Here is a list of these NGOs that are based in Cape Town:
- Gender Education and Training Network
- Women’s Health Project
- Women’s Legal Centre
- Women’s Hope Education and Training
- Rape Crises Centre
- Do something or stop doing something for yourself.
Women’s roles have often been defined by what they do for other people, whether it be to cook for your husband, work to provide for your child as a single mother, or stop shaving to be accepted as progressive, this Women’s Day, do something for you.
Some ideas could be:
- Go for a surfing lesson in Muizenburg.
- Finally be the singer you dreamed of being in the shower and sign up to sing at The Hub’s open mic night in Scarborough.

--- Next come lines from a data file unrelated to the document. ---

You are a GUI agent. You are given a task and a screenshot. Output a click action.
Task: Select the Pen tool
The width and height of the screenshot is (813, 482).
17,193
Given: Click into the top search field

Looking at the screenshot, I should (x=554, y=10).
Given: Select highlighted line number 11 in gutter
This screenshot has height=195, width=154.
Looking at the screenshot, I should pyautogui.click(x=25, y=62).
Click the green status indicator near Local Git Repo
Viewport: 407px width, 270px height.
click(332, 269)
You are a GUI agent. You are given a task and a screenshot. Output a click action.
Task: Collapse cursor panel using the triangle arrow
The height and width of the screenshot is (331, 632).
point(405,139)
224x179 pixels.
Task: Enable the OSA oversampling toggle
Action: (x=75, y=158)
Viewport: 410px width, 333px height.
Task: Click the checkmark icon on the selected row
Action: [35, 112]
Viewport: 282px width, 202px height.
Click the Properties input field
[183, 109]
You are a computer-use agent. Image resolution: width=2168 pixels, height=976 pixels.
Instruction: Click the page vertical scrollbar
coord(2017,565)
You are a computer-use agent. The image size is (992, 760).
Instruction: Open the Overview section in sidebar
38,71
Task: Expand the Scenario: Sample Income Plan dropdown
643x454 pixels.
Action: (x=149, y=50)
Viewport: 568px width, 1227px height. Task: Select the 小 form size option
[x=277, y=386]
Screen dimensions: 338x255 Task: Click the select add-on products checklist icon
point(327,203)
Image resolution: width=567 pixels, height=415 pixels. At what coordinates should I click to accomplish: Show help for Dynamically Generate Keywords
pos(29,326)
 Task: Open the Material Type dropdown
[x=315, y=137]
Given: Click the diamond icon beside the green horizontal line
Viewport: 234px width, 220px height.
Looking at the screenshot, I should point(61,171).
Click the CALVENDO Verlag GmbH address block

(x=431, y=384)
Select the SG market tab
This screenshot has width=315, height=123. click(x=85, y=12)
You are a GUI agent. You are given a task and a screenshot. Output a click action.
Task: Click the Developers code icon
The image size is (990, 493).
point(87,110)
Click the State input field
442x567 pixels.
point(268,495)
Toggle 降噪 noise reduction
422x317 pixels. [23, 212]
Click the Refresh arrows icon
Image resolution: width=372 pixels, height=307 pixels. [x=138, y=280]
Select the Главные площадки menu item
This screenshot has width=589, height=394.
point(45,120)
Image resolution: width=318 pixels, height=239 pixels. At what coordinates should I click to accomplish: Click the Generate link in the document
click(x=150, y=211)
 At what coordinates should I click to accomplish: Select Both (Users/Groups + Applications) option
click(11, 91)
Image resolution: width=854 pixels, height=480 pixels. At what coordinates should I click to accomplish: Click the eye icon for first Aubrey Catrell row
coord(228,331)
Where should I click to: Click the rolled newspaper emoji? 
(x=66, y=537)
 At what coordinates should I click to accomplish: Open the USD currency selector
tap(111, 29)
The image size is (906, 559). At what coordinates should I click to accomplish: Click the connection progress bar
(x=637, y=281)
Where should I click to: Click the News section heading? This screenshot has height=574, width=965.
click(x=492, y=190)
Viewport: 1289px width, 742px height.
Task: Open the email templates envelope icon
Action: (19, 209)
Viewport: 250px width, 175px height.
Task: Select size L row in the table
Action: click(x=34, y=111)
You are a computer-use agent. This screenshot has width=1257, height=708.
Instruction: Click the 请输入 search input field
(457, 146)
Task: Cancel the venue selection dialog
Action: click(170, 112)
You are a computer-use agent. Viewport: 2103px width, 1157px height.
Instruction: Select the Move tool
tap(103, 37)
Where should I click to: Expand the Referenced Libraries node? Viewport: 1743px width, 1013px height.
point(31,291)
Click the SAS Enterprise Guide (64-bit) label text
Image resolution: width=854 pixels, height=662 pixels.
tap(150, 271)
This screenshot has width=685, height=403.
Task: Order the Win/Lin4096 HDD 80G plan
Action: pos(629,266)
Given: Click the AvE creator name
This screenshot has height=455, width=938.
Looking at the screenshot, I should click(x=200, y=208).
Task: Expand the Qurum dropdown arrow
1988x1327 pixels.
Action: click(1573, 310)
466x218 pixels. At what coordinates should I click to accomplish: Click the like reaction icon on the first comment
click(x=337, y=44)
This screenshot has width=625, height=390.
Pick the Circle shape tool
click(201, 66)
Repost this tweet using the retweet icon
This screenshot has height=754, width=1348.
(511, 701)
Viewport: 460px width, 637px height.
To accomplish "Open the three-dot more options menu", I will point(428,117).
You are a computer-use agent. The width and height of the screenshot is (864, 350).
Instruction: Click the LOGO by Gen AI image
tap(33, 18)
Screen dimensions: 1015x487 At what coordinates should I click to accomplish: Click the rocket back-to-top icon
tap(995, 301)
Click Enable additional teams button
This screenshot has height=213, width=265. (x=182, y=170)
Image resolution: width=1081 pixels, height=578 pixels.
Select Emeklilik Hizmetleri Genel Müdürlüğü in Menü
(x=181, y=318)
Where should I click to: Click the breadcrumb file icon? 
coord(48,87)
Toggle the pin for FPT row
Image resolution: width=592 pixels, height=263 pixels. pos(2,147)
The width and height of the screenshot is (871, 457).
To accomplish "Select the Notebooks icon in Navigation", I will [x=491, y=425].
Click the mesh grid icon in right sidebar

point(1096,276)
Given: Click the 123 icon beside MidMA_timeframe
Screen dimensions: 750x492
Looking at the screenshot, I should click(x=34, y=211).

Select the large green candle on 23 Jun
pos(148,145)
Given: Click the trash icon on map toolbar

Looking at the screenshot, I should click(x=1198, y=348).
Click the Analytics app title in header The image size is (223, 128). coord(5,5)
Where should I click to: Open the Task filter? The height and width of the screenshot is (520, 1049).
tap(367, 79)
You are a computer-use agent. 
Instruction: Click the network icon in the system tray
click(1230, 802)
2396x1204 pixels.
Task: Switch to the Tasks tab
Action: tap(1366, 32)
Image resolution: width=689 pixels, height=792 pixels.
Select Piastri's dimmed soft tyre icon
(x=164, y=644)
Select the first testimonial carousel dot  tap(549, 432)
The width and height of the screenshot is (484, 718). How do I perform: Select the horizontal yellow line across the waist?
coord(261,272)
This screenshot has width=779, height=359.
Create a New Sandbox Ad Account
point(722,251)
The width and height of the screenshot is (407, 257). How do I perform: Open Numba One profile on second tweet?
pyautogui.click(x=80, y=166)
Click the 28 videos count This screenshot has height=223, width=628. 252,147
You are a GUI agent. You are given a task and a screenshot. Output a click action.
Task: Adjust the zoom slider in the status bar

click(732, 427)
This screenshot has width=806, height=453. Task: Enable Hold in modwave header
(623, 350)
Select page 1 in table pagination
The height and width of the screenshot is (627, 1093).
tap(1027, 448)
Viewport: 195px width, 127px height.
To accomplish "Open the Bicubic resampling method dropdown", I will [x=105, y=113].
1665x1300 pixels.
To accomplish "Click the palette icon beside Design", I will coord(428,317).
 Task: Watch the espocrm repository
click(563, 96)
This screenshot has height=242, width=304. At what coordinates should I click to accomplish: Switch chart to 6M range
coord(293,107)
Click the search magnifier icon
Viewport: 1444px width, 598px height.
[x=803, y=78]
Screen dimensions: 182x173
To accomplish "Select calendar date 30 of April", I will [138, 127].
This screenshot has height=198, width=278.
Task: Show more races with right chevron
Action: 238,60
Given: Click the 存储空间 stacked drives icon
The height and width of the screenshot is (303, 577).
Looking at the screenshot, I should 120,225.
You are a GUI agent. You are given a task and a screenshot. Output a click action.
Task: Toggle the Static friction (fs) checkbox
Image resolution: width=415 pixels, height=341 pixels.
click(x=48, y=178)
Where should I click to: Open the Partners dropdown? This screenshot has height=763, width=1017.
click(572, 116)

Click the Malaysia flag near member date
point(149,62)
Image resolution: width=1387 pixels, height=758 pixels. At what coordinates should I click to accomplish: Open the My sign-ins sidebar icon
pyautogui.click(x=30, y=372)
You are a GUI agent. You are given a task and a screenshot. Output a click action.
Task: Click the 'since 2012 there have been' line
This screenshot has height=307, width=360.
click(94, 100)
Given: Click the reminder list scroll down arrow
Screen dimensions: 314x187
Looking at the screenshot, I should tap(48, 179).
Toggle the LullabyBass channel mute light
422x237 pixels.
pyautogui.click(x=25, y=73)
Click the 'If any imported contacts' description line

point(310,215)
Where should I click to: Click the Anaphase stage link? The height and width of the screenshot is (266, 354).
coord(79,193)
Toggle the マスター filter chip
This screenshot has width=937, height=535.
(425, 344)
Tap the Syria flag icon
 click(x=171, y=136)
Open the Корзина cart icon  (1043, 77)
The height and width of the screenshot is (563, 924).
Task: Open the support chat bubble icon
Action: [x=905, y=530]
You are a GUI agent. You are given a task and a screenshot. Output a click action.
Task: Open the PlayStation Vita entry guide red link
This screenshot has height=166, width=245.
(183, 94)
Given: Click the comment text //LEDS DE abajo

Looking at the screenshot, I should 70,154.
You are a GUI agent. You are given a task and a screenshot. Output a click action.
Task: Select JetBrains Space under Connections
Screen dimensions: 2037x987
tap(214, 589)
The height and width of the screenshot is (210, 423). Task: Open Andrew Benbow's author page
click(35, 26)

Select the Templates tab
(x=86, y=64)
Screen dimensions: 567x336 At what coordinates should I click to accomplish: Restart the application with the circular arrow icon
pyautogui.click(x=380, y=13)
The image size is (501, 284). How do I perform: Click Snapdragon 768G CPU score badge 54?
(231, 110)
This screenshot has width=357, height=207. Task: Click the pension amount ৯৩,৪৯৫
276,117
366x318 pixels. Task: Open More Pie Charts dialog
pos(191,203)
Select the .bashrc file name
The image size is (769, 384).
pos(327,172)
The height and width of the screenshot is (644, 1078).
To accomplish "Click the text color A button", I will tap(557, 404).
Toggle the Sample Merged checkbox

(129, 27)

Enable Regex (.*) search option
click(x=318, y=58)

- Enroll in a part-time course you’re interested in at False Bay College.
- Feed your creative side and do a Drama exam with Penelope Glover in Simon’s Town.
- Dress traditionally.
In a westernised and Eurocentric world, beauty standards are defined largely by western and European influences. Indulge in the vibrant colours and patterns in traditional clothing and validate other beauty standards.
- Speak your own vernacular.
African languages are powerful and sound like no other language in the world. Where English is the accepted means of communication, black people have to monitor when they speak their own languages. This Women’s Day speak that language and show off its beauty.
- Learn to speak an African language if you don’t know how to.
Given South Africa’s history, African languages have never been given the attention they deserve.
Here is a list of ways you can learn African languages, specifically isiXhosa, in Cape Town:
- Watch a film that explores blackness.
Some film recommendations:
- Cry Freedom
- District 9
No matter how you spend your Women’s Day, I hope it’s beautiful, powerful, effective, and wonderful. Just like a black woman.